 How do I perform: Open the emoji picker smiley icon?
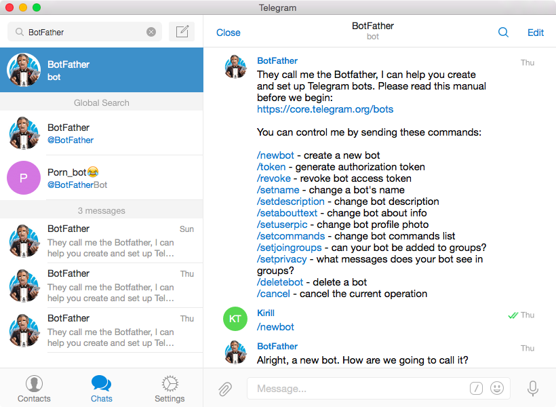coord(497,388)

==

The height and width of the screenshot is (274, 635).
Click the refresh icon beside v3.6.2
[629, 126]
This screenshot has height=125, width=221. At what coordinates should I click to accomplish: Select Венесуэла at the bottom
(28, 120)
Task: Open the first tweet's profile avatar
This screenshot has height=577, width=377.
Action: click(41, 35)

Directions for this task: Quote the data above from the line containing "The height and" to the line containing "Task: Open the first tweet's profile avatar", inclusive, and stop.

Exercise output:
The height and width of the screenshot is (274, 635).
Click the refresh icon beside v3.6.2
[629, 126]
This screenshot has height=125, width=221. At what coordinates should I click to accomplish: Select Венесуэла at the bottom
(28, 120)
Task: Open the first tweet's profile avatar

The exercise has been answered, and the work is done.